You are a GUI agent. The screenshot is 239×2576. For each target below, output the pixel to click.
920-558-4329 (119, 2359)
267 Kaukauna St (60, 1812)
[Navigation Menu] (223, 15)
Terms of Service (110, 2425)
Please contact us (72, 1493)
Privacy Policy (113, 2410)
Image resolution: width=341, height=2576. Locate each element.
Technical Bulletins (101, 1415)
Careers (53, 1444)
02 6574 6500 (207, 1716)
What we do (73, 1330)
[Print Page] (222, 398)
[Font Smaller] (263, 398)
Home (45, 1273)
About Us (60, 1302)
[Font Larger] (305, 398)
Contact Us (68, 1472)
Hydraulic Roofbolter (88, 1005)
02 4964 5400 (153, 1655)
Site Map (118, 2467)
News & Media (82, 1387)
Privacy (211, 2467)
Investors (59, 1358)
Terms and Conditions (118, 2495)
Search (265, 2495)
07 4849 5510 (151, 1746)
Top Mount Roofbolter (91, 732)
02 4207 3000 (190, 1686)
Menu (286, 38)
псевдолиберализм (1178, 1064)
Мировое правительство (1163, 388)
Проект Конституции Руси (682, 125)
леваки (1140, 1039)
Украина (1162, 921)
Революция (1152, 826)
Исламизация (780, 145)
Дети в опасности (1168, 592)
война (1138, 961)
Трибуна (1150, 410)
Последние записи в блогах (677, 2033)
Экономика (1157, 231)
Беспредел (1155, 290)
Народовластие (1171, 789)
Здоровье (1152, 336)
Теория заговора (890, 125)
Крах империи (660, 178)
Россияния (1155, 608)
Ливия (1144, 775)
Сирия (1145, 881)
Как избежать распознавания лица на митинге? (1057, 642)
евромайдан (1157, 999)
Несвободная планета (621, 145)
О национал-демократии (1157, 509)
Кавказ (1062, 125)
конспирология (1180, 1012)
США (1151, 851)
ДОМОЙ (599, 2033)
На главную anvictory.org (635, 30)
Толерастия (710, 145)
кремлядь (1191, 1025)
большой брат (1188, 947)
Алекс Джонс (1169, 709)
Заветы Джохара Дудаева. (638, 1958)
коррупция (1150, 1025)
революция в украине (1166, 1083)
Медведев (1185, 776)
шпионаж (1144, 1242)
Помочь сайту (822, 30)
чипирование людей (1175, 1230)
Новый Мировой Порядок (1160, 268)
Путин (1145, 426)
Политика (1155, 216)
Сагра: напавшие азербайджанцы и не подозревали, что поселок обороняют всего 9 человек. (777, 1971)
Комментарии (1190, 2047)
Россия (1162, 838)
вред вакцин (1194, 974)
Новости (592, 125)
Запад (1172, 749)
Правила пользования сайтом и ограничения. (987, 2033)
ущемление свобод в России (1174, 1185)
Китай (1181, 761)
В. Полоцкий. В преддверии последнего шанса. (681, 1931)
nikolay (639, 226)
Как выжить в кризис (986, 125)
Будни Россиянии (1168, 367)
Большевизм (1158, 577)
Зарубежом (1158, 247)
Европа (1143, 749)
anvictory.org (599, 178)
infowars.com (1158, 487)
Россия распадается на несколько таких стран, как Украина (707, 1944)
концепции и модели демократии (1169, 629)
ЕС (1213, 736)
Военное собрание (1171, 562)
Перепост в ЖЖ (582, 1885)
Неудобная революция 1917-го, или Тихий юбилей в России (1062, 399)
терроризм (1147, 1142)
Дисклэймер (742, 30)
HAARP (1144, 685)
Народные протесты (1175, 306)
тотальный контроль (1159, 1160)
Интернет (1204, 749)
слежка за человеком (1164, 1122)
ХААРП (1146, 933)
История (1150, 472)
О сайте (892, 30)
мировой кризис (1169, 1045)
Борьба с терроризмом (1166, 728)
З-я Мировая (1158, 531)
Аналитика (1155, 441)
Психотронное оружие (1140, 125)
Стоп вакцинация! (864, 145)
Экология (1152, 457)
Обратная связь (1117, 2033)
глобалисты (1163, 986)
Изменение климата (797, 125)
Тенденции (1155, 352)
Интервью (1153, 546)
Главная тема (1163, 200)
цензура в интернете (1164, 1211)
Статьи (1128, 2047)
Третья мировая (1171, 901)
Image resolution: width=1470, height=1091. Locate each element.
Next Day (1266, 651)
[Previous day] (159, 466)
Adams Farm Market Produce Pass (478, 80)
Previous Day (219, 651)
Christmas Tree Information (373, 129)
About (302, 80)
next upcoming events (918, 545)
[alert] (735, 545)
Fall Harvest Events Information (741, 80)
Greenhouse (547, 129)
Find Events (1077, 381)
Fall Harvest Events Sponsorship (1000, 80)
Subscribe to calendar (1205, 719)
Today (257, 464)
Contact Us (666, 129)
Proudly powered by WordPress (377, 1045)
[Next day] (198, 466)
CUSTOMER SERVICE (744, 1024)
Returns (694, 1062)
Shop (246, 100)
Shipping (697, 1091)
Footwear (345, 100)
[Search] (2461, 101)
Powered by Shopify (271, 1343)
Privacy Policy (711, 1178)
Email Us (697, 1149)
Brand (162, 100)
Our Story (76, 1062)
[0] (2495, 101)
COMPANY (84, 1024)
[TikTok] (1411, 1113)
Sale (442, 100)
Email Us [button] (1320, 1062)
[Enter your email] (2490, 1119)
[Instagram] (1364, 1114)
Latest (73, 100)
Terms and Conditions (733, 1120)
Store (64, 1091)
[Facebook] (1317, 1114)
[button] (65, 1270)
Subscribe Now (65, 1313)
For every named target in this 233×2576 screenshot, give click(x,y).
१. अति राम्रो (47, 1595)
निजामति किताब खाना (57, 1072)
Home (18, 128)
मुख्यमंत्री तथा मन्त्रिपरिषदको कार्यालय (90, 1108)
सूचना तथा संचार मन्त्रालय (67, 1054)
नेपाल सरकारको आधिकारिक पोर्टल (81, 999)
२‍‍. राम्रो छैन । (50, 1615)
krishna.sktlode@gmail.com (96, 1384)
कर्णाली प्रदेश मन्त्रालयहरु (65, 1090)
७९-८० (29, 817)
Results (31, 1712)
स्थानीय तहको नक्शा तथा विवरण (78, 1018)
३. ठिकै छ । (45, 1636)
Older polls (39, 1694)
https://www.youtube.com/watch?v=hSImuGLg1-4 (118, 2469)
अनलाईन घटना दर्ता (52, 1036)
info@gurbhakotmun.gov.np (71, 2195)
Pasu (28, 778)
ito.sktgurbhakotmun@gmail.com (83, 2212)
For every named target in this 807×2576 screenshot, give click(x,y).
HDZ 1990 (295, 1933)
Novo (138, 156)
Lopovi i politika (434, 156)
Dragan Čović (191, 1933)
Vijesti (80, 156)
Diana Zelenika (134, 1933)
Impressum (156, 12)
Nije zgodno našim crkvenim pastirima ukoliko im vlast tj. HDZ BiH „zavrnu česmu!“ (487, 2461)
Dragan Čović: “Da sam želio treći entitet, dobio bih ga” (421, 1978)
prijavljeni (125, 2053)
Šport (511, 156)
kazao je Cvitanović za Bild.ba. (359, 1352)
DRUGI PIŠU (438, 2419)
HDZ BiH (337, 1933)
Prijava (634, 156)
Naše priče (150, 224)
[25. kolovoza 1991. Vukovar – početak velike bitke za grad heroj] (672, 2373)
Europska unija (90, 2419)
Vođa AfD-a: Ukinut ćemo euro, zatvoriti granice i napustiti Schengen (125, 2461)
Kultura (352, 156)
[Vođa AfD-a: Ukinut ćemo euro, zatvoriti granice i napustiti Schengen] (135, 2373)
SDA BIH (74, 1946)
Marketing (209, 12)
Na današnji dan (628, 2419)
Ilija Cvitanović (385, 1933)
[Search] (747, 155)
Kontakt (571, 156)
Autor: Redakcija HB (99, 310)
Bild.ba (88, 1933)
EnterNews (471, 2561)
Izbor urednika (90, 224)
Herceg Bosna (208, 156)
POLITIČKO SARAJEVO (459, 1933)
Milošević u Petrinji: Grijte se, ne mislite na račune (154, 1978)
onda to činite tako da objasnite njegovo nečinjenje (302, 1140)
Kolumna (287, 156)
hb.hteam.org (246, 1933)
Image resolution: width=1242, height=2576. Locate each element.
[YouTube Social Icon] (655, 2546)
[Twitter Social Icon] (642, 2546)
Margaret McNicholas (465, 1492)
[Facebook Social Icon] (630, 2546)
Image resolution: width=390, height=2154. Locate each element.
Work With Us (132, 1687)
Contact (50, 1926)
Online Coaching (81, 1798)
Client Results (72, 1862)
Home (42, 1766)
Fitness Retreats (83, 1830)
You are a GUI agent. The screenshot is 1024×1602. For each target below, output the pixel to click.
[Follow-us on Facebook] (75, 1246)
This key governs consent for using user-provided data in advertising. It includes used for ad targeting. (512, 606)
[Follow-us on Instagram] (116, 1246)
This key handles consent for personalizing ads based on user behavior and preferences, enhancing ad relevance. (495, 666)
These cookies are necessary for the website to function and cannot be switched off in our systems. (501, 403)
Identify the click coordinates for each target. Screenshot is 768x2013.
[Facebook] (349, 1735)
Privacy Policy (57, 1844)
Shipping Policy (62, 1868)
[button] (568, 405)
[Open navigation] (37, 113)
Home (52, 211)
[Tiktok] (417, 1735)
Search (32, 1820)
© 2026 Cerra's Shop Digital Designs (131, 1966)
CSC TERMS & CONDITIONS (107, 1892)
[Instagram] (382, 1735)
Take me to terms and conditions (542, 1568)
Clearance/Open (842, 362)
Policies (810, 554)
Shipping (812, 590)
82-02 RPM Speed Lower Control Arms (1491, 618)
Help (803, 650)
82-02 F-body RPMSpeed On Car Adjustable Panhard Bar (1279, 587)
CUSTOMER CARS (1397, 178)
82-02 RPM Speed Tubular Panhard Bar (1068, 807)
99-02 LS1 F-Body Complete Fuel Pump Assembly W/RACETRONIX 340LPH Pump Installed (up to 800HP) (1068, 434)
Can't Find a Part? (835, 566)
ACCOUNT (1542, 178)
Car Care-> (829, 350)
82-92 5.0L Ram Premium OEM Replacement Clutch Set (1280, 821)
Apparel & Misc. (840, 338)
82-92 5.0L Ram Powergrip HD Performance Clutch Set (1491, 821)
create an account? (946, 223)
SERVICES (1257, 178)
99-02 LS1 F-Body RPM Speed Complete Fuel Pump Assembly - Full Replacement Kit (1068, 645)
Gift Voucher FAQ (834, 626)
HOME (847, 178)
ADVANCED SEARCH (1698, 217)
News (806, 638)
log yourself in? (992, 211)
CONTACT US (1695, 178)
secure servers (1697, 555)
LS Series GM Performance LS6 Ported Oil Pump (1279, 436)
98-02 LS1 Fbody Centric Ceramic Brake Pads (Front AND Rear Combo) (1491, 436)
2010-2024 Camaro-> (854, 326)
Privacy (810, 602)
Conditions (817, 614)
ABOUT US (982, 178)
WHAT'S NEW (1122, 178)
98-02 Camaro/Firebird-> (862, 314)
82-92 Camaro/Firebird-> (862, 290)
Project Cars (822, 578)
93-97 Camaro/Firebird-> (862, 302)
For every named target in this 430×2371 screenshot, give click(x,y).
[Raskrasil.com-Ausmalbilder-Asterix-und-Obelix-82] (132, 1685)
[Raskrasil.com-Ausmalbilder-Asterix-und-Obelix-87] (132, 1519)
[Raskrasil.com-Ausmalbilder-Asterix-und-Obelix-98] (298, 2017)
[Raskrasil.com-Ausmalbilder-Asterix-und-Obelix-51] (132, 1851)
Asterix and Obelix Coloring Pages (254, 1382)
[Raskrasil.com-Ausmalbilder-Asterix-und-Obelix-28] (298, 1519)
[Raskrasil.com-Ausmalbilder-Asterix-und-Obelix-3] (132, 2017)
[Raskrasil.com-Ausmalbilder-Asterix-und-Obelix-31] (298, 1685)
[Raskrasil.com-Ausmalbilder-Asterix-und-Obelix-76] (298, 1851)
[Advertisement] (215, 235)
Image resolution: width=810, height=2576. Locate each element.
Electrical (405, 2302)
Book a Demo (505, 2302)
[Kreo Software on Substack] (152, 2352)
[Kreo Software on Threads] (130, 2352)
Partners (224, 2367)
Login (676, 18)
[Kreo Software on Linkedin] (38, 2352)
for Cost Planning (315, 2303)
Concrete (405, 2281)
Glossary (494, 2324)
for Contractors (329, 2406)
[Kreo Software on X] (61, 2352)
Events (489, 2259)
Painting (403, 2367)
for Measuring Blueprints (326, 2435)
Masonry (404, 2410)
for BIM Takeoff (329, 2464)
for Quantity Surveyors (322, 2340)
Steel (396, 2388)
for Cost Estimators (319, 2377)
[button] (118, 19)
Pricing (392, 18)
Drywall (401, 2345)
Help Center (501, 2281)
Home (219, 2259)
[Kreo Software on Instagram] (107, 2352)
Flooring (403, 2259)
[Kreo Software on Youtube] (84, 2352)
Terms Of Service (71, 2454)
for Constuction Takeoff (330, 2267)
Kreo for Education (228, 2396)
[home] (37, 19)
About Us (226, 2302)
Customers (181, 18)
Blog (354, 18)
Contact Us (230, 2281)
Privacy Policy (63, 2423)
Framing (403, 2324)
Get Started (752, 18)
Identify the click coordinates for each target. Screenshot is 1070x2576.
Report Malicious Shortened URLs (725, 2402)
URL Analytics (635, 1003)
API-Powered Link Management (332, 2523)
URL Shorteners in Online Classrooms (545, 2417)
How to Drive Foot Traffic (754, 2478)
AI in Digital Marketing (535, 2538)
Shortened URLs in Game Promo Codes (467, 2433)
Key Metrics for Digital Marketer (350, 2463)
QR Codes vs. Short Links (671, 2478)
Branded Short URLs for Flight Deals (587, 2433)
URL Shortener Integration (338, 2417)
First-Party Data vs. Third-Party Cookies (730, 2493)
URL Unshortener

++++++++++

▶ **Goal of the exercise**
Scan the material above. Extract every line in which the word "Takeoff" occurs.

▶ **Response area**
for BIM Takeoff (329, 2464)
for Constuction Takeoff (330, 2267)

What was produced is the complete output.